Gerges, whose Arthur Murray Center has been part of the community for 32 years, said the new appreciation for ballroom dancing has added excitement to 100th anniversary celebration of Arthur Murray’s and its first dance studio in Manhattan.

Last month, Village of Williston Park Mayor Paul Ehrbar visited Gerges’ dance studio at 433 Willis Ave. to join Gerges in the celebration by declaring an Arthur Murray Day.

The Arthur Murray center in Williston Park currently has 70 active students and Gerges said 33 couples have signed up for lessons in the past month. Couples constitute up to 80 percent of those signing up these days. And Gerges said those mastering ballroom moves are now more typically in their 40s or younger, compared to people in their 60s or older before all those dancing stars stepped in.

“Now we get a lot of younger people who want to learn to do their wedding dances as a real choreographed song. They want to look really good,” Gerges said.

Gerges said the key to their mastery begins the “pasodoble,” a Spanish two-step rhythms that typifies much of the music that traditionally accompanies ballroom dancing.

“The rock beat can lend itself to pasodoble,” said Gerges. “Once people start to get into it, they appreciate the old standards because they see how it really fits.”

The two initial lessons couples take frequently turn into five or 10 lessons as people are drawn to the appeal of ballroom dances from the rhumba and the fox trot to the more demanding mamba and tango.

Internet marketing has increased as a way of drawing younger dancers in to the studios, said Gerges, who owns and operates six locations in New York. In addition to the Williston Park center, he owns Arthur Murray Centers in Manhattan, Bayside, Merrick, Commack and Saratoga Springs. He also owns dance centers in Cairo, Egypt and Dubai.

Gerges said his entry into the business was “a stroke of luck,” stemming from a job search when he was a 25-year-old immigrant from Europe. 

A ballet dancer performing in Austria and Germany before coming to the U.S. in 1974, Gerges said he applied to the American Ballet Theater and was accepted, but wasn’t immediately given a place in the company. 

So, he said, he responded to an ad seeking a dance teacher (“no experience needed”) and found himself in the Arthur Murray Dance Center in Rego Park.

“I walked in and I saw two people dancing together. I was shocked a little bit,” he said. “But actually I was impressed as I watched that couple dancing.”

He filled out the application, but figured the job wasn’t for someone who had taught ballet. 

But the manager, Mande Tanasowski – one of the two dancers Gerges had just observed – followed him out of the studio, brought him back inside and changed his mind.

“I started it. The rest is history,” Gerges said, who has maintained a friendship with Tanasowski ever since then.

One year after he started teaching, the Arthur Murray center in Great Neck needed a manager. Gerges applied, got the job and subsequently bought the studio.

He bought the Williston Park center in 1986 and combined it with the Great Neck location five years later. He gradually acquired the other studios.  

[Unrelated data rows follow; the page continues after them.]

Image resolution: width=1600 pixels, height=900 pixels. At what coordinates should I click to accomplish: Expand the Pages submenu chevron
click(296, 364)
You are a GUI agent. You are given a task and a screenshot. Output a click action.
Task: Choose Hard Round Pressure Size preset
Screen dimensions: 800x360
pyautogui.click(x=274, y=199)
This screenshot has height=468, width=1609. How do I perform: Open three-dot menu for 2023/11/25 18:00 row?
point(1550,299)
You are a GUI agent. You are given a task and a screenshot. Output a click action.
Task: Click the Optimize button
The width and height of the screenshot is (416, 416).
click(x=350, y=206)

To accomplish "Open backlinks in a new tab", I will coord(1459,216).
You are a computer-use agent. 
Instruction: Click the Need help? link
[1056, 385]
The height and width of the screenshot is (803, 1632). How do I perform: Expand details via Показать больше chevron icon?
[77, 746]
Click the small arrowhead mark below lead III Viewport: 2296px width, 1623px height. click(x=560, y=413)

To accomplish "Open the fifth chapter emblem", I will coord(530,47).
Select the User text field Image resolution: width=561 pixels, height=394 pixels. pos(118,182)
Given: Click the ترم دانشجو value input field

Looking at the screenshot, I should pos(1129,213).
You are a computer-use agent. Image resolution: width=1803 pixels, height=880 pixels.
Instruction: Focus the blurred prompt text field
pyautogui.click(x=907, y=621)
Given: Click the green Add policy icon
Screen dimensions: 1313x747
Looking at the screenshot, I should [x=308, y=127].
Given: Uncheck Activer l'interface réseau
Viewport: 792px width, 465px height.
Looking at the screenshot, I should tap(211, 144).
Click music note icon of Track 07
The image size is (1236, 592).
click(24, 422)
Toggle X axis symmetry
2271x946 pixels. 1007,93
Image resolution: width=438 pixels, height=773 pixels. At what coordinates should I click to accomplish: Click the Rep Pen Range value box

Couples usually take an introductory lesson to get them acquainted with the Arthur Murray teaching method and to enable instructors to evaluate the dancers’ abilities.

“Some people have a good sense of rhythm, some don’t,” Gerges said.

The number of classes they ultimately take depends on how many dances they want to learn and how proficient they want to become.

The most proficient students can compete in 10 Arthur Murray competitions around the country annually. An international competition drew 600 people to New York City in March. A competition for Arthur Murray centers in the northeast takes place June 21 through 24 in Boston.

“Anybody from any of the studios can compete,” Gerges said.

In this centennial year, that lineup includes 190 dance centers in the U.S. and nearly 250 worldwide.